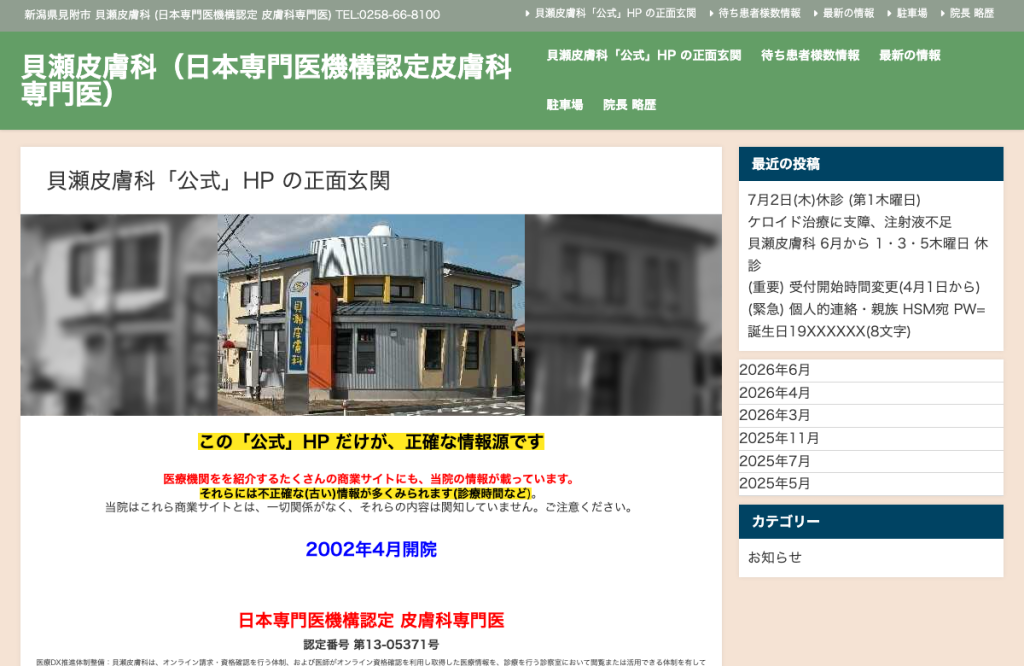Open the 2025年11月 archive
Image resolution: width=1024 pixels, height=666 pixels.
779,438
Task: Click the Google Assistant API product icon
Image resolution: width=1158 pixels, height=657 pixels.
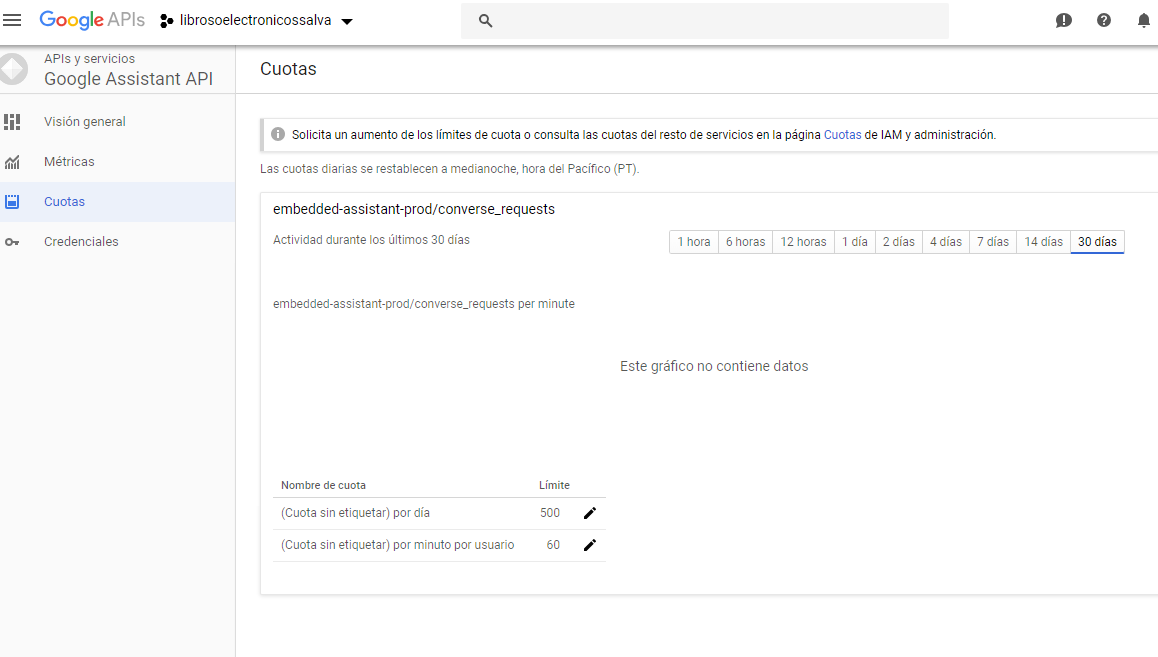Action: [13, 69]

Problem to work on:
Only the lines from the one with "Image resolution: width=1158" through the final line of the entries belong in the answer, set down exactly, with both ends included and no pictures.

Answer section:
Image resolution: width=1158 pixels, height=657 pixels.
Action: [13, 69]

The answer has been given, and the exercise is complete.